→ **Reading text**

The focal point of the garden is the Pigeonnier, or dovecote, which overlooks the sandstone lined pond. It is modeled after one at Uncle Sam Plantation in Convent, Louisiana.
The use of dovecotes also figured prominently into Shipman's designs. The three serpentine walkways that traverse the garden create a feeling of intimacy that belies its one-acre expanse. Each walkway is devoted to showcasing a different mass planting.
Although the Shipman design does specify plant varieties, many of the Wild Garden's plants were found and planted by famed naturalist and artist Caroline Dormon. Dormon was a major force behind the establishment of Louisiana's only national forest, Kisatchie and a pioneer hybridizer of the Louisiana Iris. Her original botanical drawings are on display in Longue Vue's Playhouse.

→ **Requirement 1**
In the garden passage, which plantation's dovecote was the model for the Pigeonnier?
→ **Requirement 2**
Pick up the garden passage after its last sentence and keep writing.

→ **Provided data**
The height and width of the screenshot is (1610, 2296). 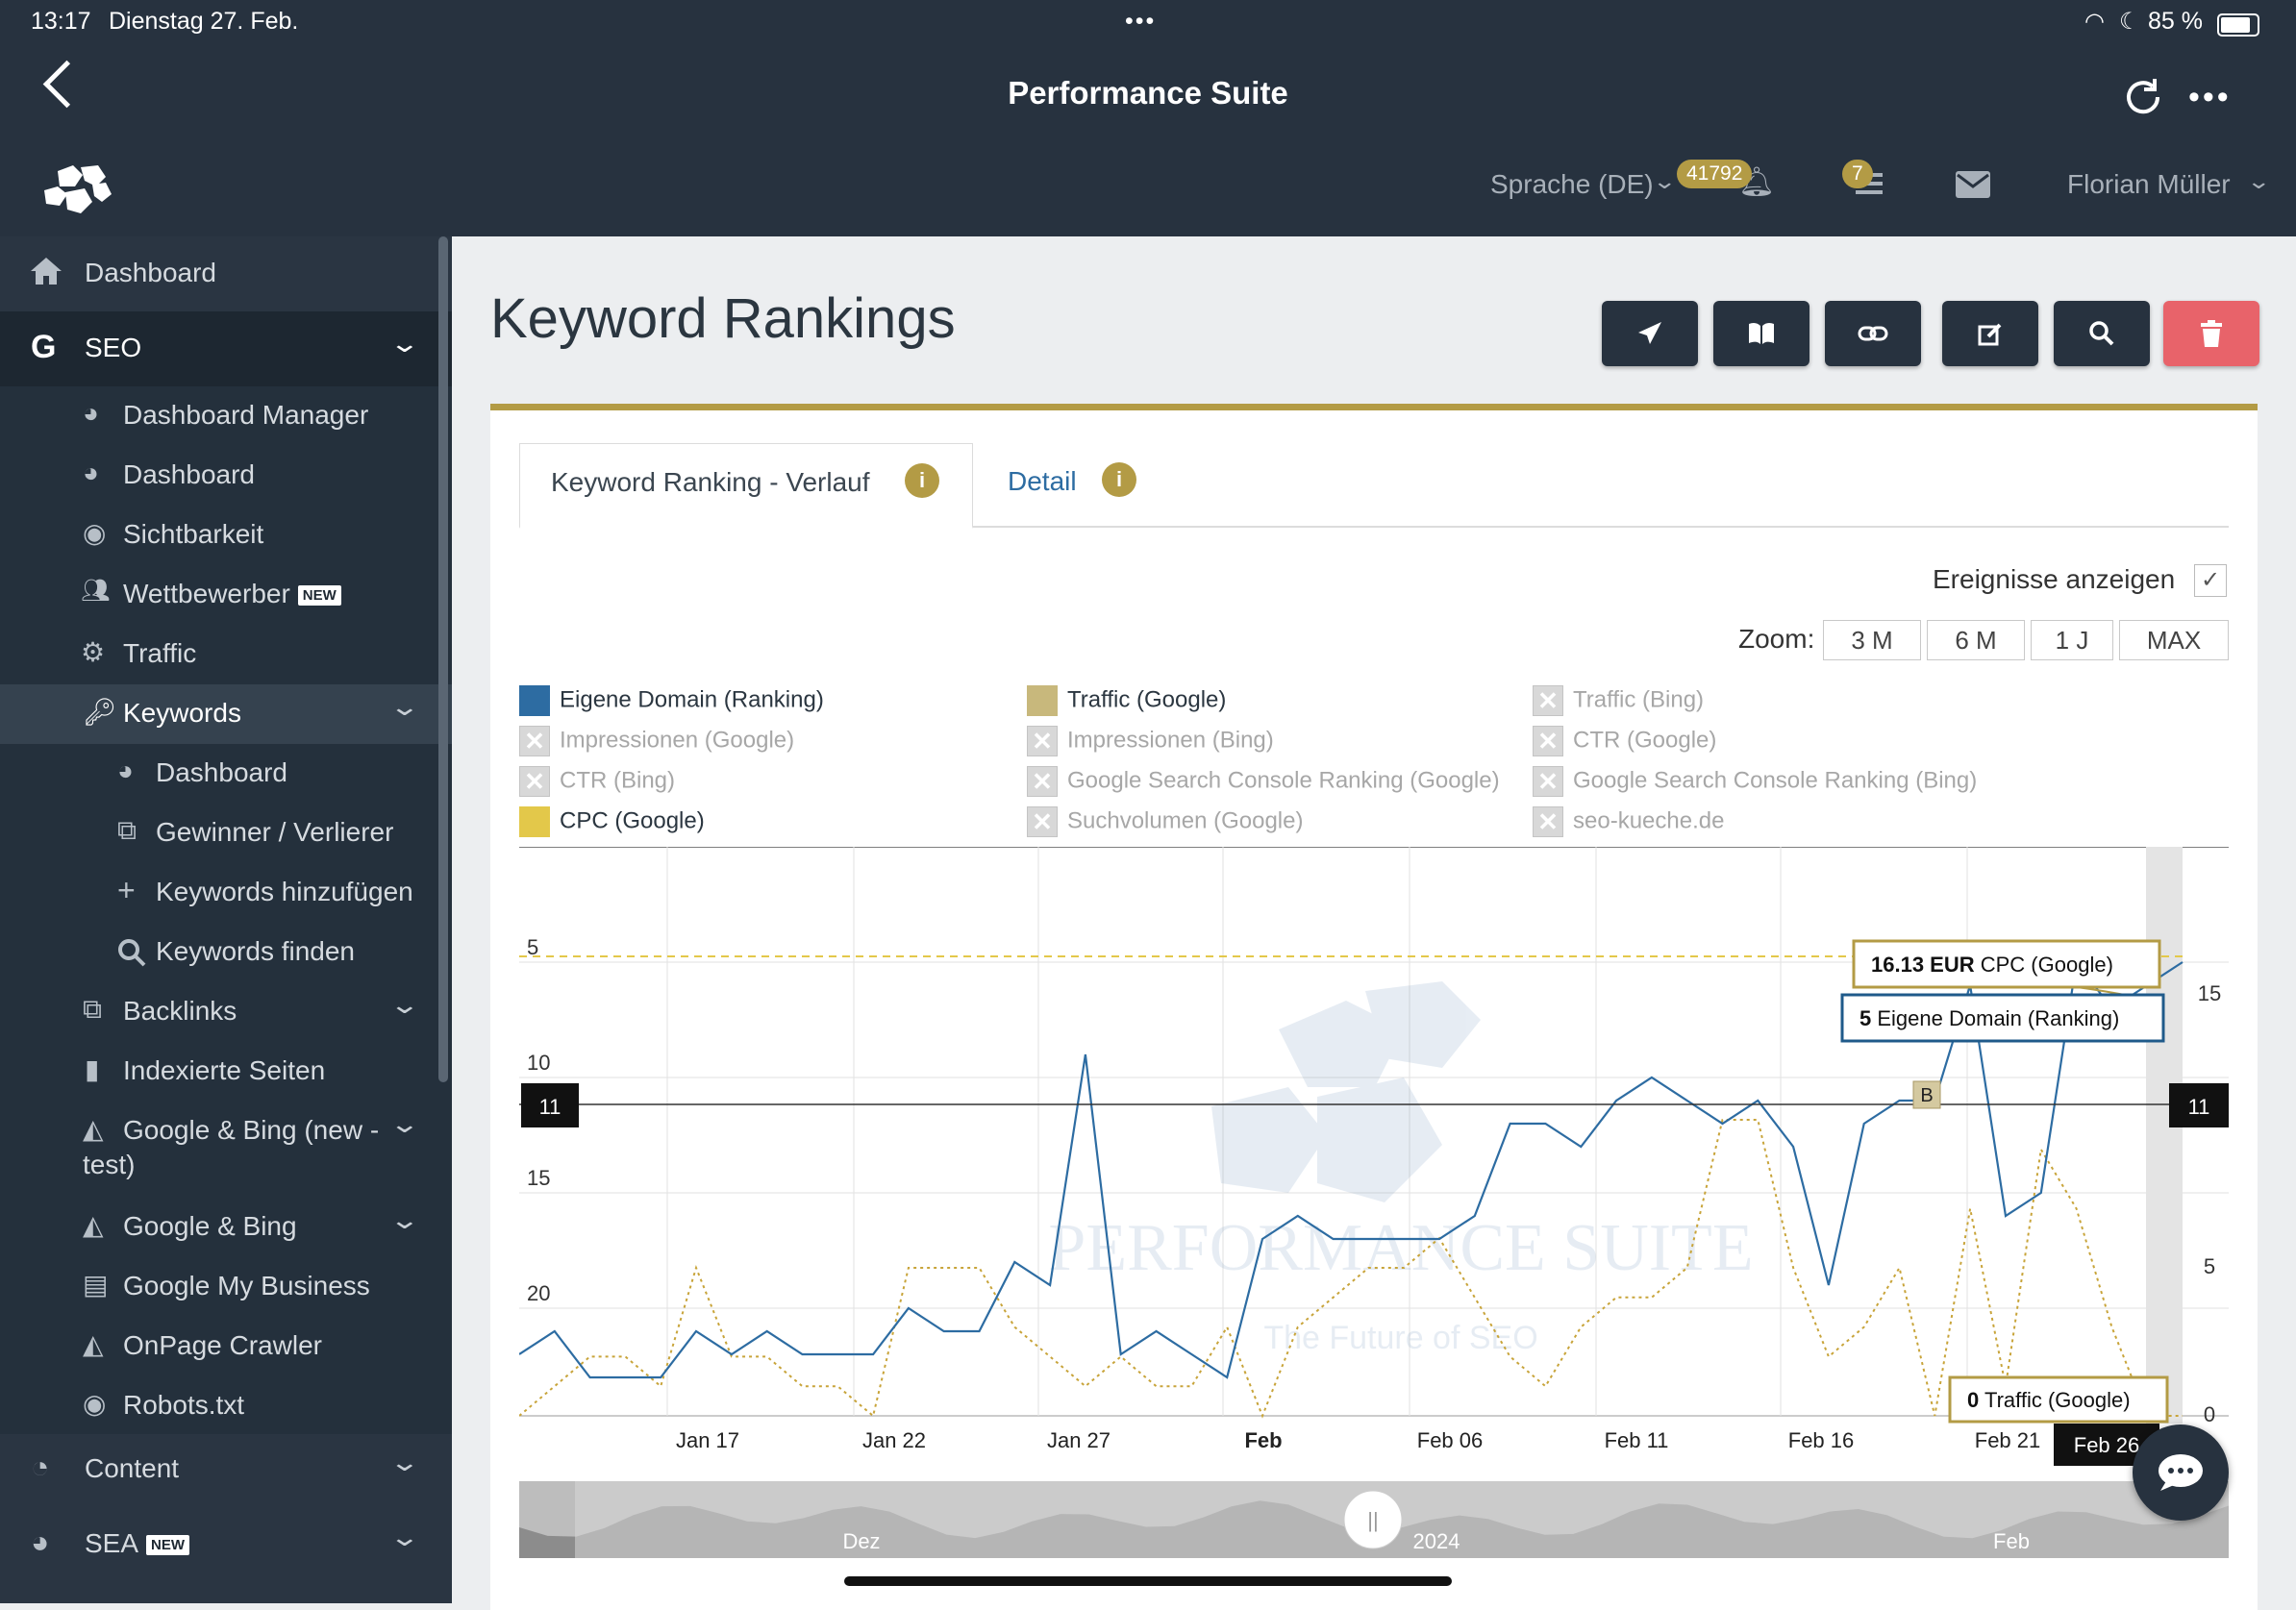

→ **Answer area 1**
The one at Uncle Sam Plantation in Convent, Louisiana.

→ **Answer area 2**
Over time, excessive shading due to the maturation of the canopy dramatically changed the character of the Wild Garden. A thorough analysis determined that in order to return the garden to Shipman's intended design; the canopy would have to be selectively thinned, berms that had subsided over time would need to be rebuilt, native plants that had been gradually shaded out would be replanted and the pond and pigeonnier would require rehabilitation. This massive undertaking was initiated in mid-1997 and largely completed by 1999-2000.